É preciso sofrer como os santos, como Jesus e Maria.

[30]Olhai, meus queridos Amigos da Cruz, olhai diante de vós uma grande nuvem de testemunhas (71), que provam sem nada dizer, o que vos digo. Vêde, de passagem, o justo Abel assassinado por seu irmão; o justo Abraão estrangeiro na terra, o justo Lot expulso de seu país; o justo Tobias atingido pela cegueira; o justo Jó empobrecido, humilhado e coberto, dos pés à cabeça, por uma chaga.
[31]Olhai tantos Apóstolos e Mártires cobertos com a púrpura de seu sangue; tantas Virgens e Confessores empobrecidos, humilhados, expulsos, desprezados, que com S. Paulo, exclamam: “Olhai nosso bom Jesus autor e consumador da fé (72) que temos nEle e na sua Cruz; foi preciso que Ele sofresse a fim de, pela Cruz, entrar em sua glória (73).
Vêde, ao lado de Jesus Cristo, um agudo gládio que penetra, até o fundo, no coração terno e inocente de Maria, que nunca tivera qualquer pecado, original ou atual. Como me pesa não poder estender-me falando sobre a Paixão de um e de outro, para mostrar que o que sofremos nada é em comparação do que sofreram!
[32]Depois disto, qual de vós poderá eximir-se de levar sua cruz? Qual de vós não voará depressa para os lugares onde sabe que a cruz o espera? Quem não exclamará, com Santo Inácio Mártir: “Que o fogo, o patíbulo, as feras e todos os tormentos do demônio desabem sobre mim, para que eu possa gazar de Jesus Cristo!?”

... ou como réprobos.

[34]Mas, enfim, se não quereis sofrer pacientemente e, como os predestinados, carregar com resignação a vossa cruz, levá-la-eis com murmurações e impaciência, como os réprobos. Sereis semelhantes aos que arrastavam, gemendo, a Arca da Aliança (74). Imitareis Simão de Cirene, que pôs, de má vontade, a mão na Cruz de Jesus Cristo (75) e que murmurava enquanto a levava. Acontecer-vos-á, finalmente, o que aconteceu ao mau ladrão, que, do alto da sua cruz, caiu no fundo do abismo.
Não, não, esta terra maldita em que vivemos não torna ninguém bem-aventurado; não se vê  bem neste país de trevas; nunca se está em perfeita tranqüilidade neste mar tempestuoso; nunca se vive sem combates neste lugar de tentação e neste campo de batalhas; nunca se vive sem pontadas nesta terra coberta de espinhos. É preciso que os predestinados e os réprobos levem a sua cruz, quer seja de boa ou má vontade. Guardai este quatro versos:
Escolhe uma só cruz das que vês no Calvário.
Bem saibas escolher! porquanto é necessário
Que sofras como santo, ou como penitente,
Ou como condenado, eterno descontente!
Quer isto dizer que, se não quiserdes sofrer com alegria, como Jesus Cristo, ou com paciência, como o bom ladrão, tereis, mesmo sem o querer, de sofrer como o mau ladrão. Será preciso que bebais, até as fezes, o mais amargo cálice, sem nenhuma consolação da graça, e que carregueis todo o peso da vossa cruz, sem nenhum auxílio poderoso de Jesus Crito. Será preciso mesmo que leveis o peso fatal que o demônio acrescentará à vossa cruz, pela impaciência em que vos lançará, e que, depois de haverdes sido desgraçado na terra, como o mau ladrão, vades encontrá-lo nas chamas.

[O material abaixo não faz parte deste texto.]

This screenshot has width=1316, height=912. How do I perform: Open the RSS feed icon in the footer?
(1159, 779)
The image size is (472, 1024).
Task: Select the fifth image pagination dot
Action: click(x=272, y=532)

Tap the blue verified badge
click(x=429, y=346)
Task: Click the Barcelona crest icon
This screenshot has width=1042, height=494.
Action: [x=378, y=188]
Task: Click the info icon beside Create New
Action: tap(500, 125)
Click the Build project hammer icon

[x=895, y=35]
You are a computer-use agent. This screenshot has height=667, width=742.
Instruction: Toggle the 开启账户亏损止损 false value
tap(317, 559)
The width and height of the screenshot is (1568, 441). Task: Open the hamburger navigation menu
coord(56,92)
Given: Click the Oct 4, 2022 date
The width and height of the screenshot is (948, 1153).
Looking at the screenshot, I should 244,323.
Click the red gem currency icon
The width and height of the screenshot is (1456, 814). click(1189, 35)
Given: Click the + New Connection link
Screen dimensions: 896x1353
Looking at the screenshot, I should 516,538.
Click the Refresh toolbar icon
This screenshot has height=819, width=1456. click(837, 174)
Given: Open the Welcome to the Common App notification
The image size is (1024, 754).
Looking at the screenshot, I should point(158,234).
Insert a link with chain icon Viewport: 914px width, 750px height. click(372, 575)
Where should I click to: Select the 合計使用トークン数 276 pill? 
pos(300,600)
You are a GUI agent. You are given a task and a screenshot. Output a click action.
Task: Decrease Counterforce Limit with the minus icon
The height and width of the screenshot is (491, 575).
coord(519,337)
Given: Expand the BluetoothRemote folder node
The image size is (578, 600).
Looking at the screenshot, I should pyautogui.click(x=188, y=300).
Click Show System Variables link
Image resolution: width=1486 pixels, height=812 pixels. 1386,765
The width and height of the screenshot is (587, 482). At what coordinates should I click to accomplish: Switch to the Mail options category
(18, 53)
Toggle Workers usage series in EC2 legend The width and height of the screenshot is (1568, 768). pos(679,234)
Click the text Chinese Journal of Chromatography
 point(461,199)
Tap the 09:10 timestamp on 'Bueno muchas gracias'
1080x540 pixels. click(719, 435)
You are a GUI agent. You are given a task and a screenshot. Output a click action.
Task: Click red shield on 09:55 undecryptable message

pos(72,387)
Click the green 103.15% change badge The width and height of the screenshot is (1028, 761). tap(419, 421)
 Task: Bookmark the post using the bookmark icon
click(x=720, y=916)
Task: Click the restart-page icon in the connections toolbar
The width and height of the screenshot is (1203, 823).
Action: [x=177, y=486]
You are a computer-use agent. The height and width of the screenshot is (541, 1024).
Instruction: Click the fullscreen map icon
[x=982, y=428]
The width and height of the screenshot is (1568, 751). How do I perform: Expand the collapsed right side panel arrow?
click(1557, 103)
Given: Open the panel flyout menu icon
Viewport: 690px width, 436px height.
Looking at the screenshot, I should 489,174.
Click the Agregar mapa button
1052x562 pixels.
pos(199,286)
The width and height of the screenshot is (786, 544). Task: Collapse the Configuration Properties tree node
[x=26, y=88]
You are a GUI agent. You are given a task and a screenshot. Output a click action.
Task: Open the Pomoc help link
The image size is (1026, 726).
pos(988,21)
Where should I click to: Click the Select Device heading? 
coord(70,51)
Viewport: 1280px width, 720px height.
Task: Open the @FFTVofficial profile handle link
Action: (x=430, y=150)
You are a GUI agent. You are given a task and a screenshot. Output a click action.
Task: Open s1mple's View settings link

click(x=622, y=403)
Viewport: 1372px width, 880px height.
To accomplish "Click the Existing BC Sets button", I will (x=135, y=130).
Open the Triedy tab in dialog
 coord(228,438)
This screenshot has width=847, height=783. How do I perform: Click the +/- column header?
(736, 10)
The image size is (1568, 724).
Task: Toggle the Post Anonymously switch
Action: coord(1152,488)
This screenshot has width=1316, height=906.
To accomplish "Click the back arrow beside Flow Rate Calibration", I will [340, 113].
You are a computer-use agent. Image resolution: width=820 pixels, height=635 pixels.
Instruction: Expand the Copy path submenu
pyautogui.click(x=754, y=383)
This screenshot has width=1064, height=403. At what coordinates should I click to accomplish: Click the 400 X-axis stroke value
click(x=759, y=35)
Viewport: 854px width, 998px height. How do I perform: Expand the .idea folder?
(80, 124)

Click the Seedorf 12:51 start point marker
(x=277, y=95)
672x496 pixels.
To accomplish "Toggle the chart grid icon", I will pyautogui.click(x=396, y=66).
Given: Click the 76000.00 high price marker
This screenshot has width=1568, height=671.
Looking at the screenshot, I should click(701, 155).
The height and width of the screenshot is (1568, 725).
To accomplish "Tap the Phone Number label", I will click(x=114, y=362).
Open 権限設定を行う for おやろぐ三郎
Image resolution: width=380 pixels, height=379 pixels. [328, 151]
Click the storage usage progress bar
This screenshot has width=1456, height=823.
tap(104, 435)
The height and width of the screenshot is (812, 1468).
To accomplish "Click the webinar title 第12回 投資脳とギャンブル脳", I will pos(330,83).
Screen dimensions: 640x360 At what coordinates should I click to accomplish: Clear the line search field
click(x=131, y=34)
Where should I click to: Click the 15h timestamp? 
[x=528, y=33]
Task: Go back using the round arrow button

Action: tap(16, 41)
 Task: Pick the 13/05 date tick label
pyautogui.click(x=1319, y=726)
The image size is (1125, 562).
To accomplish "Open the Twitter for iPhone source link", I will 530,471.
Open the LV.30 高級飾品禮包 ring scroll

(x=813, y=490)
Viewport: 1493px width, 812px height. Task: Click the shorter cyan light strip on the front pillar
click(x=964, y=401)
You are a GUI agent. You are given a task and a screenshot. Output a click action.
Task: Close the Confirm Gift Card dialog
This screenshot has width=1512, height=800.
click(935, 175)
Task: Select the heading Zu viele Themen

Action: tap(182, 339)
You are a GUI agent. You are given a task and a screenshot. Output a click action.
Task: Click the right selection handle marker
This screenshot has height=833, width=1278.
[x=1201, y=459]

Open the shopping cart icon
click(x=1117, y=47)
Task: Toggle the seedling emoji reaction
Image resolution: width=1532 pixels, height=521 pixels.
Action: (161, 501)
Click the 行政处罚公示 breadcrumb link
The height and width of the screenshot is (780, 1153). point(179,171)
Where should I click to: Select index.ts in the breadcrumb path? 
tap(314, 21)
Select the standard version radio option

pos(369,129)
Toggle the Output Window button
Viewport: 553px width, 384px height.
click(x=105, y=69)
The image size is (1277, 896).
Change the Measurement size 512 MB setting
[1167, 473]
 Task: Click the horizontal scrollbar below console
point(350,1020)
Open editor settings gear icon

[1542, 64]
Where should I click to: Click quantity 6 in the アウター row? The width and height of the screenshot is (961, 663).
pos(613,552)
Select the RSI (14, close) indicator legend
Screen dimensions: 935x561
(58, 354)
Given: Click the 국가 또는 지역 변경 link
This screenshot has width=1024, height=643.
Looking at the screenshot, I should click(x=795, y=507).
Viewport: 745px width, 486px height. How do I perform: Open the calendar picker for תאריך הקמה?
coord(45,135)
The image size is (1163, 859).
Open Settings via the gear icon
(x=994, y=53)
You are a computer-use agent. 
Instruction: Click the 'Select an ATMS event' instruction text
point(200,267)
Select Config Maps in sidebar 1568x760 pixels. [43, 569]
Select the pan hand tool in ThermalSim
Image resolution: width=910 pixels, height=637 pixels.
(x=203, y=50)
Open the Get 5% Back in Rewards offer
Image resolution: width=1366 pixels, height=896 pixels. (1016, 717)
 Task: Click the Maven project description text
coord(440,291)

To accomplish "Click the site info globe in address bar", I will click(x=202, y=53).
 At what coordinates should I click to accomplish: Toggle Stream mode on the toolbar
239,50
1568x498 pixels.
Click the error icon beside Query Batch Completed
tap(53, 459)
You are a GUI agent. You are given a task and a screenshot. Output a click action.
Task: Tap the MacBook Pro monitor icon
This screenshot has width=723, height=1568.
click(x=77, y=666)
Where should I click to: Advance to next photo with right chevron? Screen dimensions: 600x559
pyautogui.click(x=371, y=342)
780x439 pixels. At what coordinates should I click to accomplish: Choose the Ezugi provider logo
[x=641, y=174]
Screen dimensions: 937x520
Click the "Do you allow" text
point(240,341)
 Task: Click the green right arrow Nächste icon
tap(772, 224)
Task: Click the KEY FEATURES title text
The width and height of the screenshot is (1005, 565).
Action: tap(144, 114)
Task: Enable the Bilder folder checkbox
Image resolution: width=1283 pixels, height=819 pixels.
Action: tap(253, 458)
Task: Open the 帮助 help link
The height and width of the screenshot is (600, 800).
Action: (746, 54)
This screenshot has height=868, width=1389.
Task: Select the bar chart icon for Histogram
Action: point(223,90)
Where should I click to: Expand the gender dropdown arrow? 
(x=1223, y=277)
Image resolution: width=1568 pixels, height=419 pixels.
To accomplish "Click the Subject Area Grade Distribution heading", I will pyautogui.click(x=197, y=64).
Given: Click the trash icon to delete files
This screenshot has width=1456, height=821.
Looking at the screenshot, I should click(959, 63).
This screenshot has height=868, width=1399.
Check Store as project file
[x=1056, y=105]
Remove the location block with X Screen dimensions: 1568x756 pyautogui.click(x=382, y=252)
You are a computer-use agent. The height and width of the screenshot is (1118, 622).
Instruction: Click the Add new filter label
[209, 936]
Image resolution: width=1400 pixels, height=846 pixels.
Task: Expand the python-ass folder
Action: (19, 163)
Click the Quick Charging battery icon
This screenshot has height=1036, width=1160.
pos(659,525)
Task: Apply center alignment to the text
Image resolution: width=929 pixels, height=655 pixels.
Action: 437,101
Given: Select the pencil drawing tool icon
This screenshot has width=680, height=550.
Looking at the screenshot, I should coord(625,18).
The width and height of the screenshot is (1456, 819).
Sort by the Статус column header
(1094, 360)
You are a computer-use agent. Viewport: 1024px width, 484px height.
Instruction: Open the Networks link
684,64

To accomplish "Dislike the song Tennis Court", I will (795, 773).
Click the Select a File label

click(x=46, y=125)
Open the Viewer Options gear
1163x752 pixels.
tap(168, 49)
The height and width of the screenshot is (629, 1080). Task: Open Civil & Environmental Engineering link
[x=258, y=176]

b) Nada tão útil e tão doce

[34] Se, ao contrário, porém, sofreis como o deveis, a cruz se tornará em jugo suavíssimo (76), que Jesus Cristo carregará convosco; tornar-se-á as duas asas da alma que a levam para o céu (77); tornar-se-á o mastro de navio que vos fará chegar ao porto da salvação feliz e facilmente.
Levai vossa cruz com paciência e, por esta cruz bem levada, sereis iluminados em vossas trevas espirituais; pois o que não sofre pela tentação nada sabe (78).

Levai vossa cruz com alegria e sereis abrasados pelo amor divino, porque
Ninguém pode viver sem dor
No puro amor do Salvador (79)

Só se colhem rosas entre espinhos. Só a cruz alimenta o amor de Deus, como a madeira alimenta o fogo (80). Lembrai-vos, pois, desta bela máxima do livro da “Imitação”: Quanto mais vos fizerdes violência, sofrendo pacientemente, tanto mais progredireis (81) no amor divino. Nada de grande espereis dessas almas delicadas e preguiçosas que recusam a cruz quando delas se aproxima, e que só com discreção procuram uma cruz. Trate-se de terra não cultivada, que só dará espinhos, porque não foi sulcada, nem batida, nem removida por um lavrador experiente; trata-se de água estagnada, que não serve para lavar nem beber.
Levai a vossa cruz alegremente e nela encontrareis uma força vitoriosa, a que nenhum dos vossos inimigos poderá resistir (82) e experimentareis uma sublime doçura à qual nada se pode comparar. Sim, meus Irmãos, sabei que o verdadeiro paraíso terreste consiste em sofrer alguma coisa por Jesus Cristo. Interrogai todos os santos: dir-vos-ão que nunca provaram festim mais delicioso para a alma do que quando sofreram os maiores tormentos. Que todos os tormentos do demônio desabem sobre mim! dizia Santo Inácio Mártir. Ou sofrer, ou morrer, dizia Santa Madalena de Pazzi. Sofrer e ser desprezado por Ti, dizia o bem-aventurado João da Cruz (83); e muitos outros usaram de expressões semelhantes, como se lê em suas vidas (84).
Crêde-me, por Deus, meus caros Irmãos: Quando se sofre alegremente por Deus, diz o Espírito Santo, é causa de toda sorte de alegrias (85) para toda espécie de pessoas. A alegria da cruz é maior que a de um pobre a quem se cumulasse de todas as riquezas; do que a de um camponês que fosse elevado ao trono; do que a de um negociante que lucrasse milhões; que a dos generais após a vitória; que a dos cativos libertados de seus ferros. Imaginai, finalmente, todas as maiores alegrias deste mundo: a de uma pessoa crucificada, que sabe sofrer bem, contém-nas todas e a todas ultrapassa.

c) Nada tão glorioso

[35] Regozijai-vos, pois, e estremecei de alegria quando Deus vos der por partilha alguma boa cruz, pois o que há de maior, no Céu e no próprio Deus, desce sobre vós sem que o percebais. Que grande presente de Deus é a Cruz! Se o compreendesseis, faríeis celebrar Missas, rezaríeis novenas diante dos túmulos dos santos e empreenderíeis longas viagens, como os santos o fizeram, para obter do Céu este divino presente.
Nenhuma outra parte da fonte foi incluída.